▶ **WHAT TO WORK ON**
Of the lines in the data below, write out exactly those from the one holding "[Forside] (25, 11)" through the one holding "Sådan fungerer rangering", both included.

(Collected data)

• • • • •

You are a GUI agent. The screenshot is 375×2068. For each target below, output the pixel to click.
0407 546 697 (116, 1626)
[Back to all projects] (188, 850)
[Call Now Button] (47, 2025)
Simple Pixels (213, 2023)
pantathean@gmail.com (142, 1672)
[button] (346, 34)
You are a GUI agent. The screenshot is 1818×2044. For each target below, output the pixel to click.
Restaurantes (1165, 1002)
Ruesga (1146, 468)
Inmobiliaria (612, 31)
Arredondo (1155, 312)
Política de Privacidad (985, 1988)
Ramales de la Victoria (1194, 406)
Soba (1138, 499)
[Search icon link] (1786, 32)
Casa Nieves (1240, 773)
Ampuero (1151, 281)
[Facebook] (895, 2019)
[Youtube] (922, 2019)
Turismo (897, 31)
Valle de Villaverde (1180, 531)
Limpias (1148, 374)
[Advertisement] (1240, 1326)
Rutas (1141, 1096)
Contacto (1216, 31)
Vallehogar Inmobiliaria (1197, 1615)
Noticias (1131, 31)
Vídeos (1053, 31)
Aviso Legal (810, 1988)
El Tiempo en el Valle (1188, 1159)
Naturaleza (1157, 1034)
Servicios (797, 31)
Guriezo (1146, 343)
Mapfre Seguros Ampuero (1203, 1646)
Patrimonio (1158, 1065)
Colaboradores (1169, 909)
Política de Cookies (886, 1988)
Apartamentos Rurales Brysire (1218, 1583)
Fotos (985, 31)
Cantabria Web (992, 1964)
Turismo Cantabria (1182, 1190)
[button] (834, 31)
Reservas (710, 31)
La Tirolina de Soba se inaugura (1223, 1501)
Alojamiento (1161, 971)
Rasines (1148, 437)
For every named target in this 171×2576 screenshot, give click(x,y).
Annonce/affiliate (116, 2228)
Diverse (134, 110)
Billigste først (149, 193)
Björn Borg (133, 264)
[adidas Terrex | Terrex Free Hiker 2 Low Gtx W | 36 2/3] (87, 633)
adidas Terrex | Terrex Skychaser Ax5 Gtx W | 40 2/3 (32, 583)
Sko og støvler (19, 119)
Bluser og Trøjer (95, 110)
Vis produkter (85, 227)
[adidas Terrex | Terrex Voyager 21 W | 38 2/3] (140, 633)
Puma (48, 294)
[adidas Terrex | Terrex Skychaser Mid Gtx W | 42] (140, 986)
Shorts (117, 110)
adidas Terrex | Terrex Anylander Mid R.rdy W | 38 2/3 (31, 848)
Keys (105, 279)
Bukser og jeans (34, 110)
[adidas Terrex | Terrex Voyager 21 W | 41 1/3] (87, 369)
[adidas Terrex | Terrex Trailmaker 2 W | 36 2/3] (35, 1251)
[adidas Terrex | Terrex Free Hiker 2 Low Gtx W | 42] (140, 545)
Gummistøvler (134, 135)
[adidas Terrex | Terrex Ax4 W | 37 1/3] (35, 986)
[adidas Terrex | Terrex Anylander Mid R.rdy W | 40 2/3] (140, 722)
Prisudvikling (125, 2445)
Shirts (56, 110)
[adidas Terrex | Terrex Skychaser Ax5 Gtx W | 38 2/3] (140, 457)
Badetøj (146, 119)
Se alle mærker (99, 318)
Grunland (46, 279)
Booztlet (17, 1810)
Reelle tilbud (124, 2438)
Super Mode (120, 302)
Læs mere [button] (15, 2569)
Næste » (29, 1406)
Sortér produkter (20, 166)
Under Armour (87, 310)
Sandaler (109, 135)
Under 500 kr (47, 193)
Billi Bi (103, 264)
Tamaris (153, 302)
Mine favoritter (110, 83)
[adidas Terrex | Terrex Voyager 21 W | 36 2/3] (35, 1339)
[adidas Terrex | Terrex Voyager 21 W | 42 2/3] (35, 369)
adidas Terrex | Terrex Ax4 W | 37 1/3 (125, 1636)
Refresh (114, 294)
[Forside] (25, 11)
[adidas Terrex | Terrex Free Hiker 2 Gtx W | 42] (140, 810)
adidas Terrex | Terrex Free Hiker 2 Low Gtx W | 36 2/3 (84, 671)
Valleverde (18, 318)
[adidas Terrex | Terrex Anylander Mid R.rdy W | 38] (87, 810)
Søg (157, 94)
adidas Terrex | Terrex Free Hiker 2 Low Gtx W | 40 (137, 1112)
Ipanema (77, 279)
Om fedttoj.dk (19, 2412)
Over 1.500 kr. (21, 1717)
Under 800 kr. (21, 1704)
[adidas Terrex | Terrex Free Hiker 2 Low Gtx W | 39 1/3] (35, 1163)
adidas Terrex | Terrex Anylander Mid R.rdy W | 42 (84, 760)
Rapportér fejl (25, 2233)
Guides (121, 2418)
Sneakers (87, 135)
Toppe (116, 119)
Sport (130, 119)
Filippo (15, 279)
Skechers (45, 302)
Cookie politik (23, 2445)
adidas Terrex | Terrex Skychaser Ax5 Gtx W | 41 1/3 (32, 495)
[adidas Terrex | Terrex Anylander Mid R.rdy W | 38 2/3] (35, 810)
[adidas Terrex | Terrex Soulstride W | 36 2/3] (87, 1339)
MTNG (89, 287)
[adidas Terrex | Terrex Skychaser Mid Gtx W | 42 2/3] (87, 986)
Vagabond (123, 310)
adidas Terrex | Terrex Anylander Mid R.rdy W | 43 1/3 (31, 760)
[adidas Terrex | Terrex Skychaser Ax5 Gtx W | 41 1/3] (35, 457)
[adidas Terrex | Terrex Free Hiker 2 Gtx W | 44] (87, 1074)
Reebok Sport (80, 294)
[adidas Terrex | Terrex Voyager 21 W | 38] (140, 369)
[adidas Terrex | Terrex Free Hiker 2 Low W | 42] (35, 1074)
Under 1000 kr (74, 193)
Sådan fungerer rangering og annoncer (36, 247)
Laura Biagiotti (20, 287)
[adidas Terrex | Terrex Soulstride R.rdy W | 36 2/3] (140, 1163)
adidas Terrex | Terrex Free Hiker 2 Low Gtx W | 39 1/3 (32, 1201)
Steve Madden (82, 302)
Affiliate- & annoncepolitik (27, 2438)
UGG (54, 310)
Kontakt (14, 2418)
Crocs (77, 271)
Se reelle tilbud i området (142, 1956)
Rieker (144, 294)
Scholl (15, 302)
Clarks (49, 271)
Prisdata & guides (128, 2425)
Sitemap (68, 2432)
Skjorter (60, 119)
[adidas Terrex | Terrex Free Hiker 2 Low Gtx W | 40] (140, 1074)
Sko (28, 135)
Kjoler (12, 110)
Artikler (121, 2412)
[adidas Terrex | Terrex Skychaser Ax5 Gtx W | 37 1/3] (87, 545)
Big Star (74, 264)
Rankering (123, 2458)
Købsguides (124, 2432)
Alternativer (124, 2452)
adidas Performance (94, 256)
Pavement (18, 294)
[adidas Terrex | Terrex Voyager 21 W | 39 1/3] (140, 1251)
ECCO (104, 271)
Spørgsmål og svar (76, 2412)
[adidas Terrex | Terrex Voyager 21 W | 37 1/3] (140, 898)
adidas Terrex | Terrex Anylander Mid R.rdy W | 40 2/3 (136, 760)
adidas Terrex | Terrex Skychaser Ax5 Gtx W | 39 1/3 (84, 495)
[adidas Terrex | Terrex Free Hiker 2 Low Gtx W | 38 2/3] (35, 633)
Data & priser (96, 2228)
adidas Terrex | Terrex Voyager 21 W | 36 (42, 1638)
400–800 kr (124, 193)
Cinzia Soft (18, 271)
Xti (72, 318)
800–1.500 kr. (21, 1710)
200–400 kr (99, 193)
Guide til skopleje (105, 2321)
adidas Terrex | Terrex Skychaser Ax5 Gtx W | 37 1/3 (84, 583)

• • • • •

▶ **ANSWER TO THIS TASK**
[Forside] (25, 11)
[adidas Terrex | Terrex Free Hiker 2 Gtx W | 42] (140, 810)
adidas Terrex | Terrex Free Hiker 2 Low Gtx W | 36 2/3 (84, 671)
Valleverde (18, 318)
[adidas Terrex | Terrex Anylander Mid R.rdy W | 38] (87, 810)
Søg (157, 94)
adidas Terrex | Terrex Free Hiker 2 Low Gtx W | 40 (137, 1112)
Ipanema (77, 279)
Om fedttoj.dk (19, 2412)
Over 1.500 kr. (21, 1717)
Under 800 kr. (21, 1704)
[adidas Terrex | Terrex Free Hiker 2 Low Gtx W | 39 1/3] (35, 1163)
adidas Terrex | Terrex Anylander Mid R.rdy W | 42 (84, 760)
Rapportér fejl (25, 2233)
Guides (121, 2418)
Sneakers (87, 135)
Toppe (116, 119)
Sport (130, 119)
Filippo (15, 279)
Skechers (45, 302)
Cookie politik (23, 2445)
adidas Terrex | Terrex Skychaser Ax5 Gtx W | 41 1/3 (32, 495)
[adidas Terrex | Terrex Anylander Mid R.rdy W | 38 2/3] (35, 810)
[adidas Terrex | Terrex Soulstride W | 36 2/3] (87, 1339)
MTNG (89, 287)
[adidas Terrex | Terrex Skychaser Mid Gtx W | 42 2/3] (87, 986)
Vagabond (123, 310)
adidas Terrex | Terrex Anylander Mid R.rdy W | 43 1/3 (31, 760)
[adidas Terrex | Terrex Skychaser Ax5 Gtx W | 41 1/3] (35, 457)
[adidas Terrex | Terrex Free Hiker 2 Gtx W | 44] (87, 1074)
Reebok Sport (80, 294)
[adidas Terrex | Terrex Voyager 21 W | 38] (140, 369)
[adidas Terrex | Terrex Free Hiker 2 Low W | 42] (35, 1074)
Under 1000 kr (74, 193)
Sådan fungerer rangering og annoncer (36, 247)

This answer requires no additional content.